Set problem
Copy every one of the rows below word for word, keeping each line as it is.

Records to process
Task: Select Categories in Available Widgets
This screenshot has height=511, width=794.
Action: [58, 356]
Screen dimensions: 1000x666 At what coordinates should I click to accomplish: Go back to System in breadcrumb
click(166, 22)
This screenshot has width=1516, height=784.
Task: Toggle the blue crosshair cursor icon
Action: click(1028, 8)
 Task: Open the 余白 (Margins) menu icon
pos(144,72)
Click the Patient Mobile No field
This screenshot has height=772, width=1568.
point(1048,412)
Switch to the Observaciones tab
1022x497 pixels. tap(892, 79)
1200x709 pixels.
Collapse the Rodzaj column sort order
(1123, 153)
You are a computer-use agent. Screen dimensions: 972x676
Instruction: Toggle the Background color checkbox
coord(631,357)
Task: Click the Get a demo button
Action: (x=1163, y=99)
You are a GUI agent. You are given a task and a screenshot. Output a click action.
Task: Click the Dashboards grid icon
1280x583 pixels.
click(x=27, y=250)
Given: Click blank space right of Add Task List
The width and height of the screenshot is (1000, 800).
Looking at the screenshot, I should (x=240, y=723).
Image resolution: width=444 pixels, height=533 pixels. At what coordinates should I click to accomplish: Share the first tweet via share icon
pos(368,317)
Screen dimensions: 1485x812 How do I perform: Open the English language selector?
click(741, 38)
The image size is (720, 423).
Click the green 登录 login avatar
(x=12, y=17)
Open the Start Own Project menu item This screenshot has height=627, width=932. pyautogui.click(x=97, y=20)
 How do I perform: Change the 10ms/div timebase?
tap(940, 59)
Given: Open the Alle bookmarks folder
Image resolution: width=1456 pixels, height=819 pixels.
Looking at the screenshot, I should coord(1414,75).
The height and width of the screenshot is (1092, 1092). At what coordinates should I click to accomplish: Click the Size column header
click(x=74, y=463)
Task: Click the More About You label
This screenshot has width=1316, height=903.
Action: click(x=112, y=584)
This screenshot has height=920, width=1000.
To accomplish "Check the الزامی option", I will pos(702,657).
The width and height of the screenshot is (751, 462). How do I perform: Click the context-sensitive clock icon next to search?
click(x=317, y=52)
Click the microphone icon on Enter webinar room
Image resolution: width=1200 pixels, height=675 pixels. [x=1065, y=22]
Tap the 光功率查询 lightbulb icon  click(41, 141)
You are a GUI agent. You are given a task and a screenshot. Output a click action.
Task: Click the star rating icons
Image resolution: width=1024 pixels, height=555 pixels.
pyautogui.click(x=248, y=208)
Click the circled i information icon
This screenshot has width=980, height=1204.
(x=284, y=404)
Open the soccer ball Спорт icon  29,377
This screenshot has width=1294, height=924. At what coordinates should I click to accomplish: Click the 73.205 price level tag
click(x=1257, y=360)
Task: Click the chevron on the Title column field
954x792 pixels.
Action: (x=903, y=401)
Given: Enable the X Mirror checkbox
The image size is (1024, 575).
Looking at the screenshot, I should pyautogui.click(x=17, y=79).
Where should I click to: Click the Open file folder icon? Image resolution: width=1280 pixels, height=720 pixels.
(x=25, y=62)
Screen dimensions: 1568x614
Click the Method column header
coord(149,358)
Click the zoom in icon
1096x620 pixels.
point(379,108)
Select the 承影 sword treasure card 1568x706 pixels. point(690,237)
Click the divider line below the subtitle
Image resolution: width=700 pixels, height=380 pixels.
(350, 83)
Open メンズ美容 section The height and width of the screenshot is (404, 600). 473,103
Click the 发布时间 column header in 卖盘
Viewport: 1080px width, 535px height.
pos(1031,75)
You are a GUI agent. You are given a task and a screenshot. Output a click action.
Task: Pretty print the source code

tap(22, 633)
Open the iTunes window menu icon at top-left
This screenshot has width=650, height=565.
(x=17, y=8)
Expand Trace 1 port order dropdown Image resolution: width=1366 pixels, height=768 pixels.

Exercise solution
Task: Select Categories in Available Widgets
This screenshot has height=511, width=794.
Action: [58, 356]
Screen dimensions: 1000x666 At what coordinates should I click to accomplish: Go back to System in breadcrumb
click(166, 22)
This screenshot has width=1516, height=784.
Task: Toggle the blue crosshair cursor icon
Action: click(1028, 8)
 Task: Open the 余白 (Margins) menu icon
pos(144,72)
Click the Patient Mobile No field
This screenshot has height=772, width=1568.
point(1048,412)
Switch to the Observaciones tab
1022x497 pixels. tap(892, 79)
1200x709 pixels.
Collapse the Rodzaj column sort order
(1123, 153)
You are a computer-use agent. Screen dimensions: 972x676
Instruction: Toggle the Background color checkbox
coord(631,357)
Task: Click the Get a demo button
Action: (x=1163, y=99)
You are a GUI agent. You are given a task and a screenshot. Output a click action.
Task: Click the Dashboards grid icon
1280x583 pixels.
click(x=27, y=250)
Given: Click blank space right of Add Task List
The width and height of the screenshot is (1000, 800).
Looking at the screenshot, I should (x=240, y=723).
Image resolution: width=444 pixels, height=533 pixels. At what coordinates should I click to accomplish: Share the first tweet via share icon
pos(368,317)
Screen dimensions: 1485x812 How do I perform: Open the English language selector?
click(741, 38)
The image size is (720, 423).
Click the green 登录 login avatar
(x=12, y=17)
Open the Start Own Project menu item This screenshot has height=627, width=932. pyautogui.click(x=97, y=20)
 How do I perform: Change the 10ms/div timebase?
tap(940, 59)
Given: Open the Alle bookmarks folder
Image resolution: width=1456 pixels, height=819 pixels.
Looking at the screenshot, I should coord(1414,75).
The height and width of the screenshot is (1092, 1092). At what coordinates should I click to accomplish: Click the Size column header
click(x=74, y=463)
Task: Click the More About You label
This screenshot has width=1316, height=903.
Action: click(x=112, y=584)
This screenshot has height=920, width=1000.
To accomplish "Check the الزامی option", I will pos(702,657).
The width and height of the screenshot is (751, 462). How do I perform: Click the context-sensitive clock icon next to search?
click(x=317, y=52)
Click the microphone icon on Enter webinar room
Image resolution: width=1200 pixels, height=675 pixels. [x=1065, y=22]
Tap the 光功率查询 lightbulb icon  click(41, 141)
You are a GUI agent. You are given a task and a screenshot. Output a click action.
Task: Click the star rating icons
Image resolution: width=1024 pixels, height=555 pixels.
pyautogui.click(x=248, y=208)
Click the circled i information icon
This screenshot has width=980, height=1204.
(x=284, y=404)
Open the soccer ball Спорт icon  29,377
This screenshot has width=1294, height=924. At what coordinates should I click to accomplish: Click the 73.205 price level tag
click(x=1257, y=360)
Task: Click the chevron on the Title column field
954x792 pixels.
Action: (x=903, y=401)
Given: Enable the X Mirror checkbox
The image size is (1024, 575).
Looking at the screenshot, I should pyautogui.click(x=17, y=79).
Where should I click to: Click the Open file folder icon? Image resolution: width=1280 pixels, height=720 pixels.
(x=25, y=62)
Screen dimensions: 1568x614
Click the Method column header
coord(149,358)
Click the zoom in icon
1096x620 pixels.
point(379,108)
Select the 承影 sword treasure card 1568x706 pixels. point(690,237)
Click the divider line below the subtitle
Image resolution: width=700 pixels, height=380 pixels.
(350, 83)
Open メンズ美容 section The height and width of the screenshot is (404, 600). 473,103
Click the 发布时间 column header in 卖盘
Viewport: 1080px width, 535px height.
pos(1031,75)
You are a GUI agent. You are given a task and a screenshot. Output a click action.
Task: Pretty print the source code

tap(22, 633)
Open the iTunes window menu icon at top-left
This screenshot has width=650, height=565.
(x=17, y=8)
Expand Trace 1 port order dropdown Image resolution: width=1366 pixels, height=768 pixels.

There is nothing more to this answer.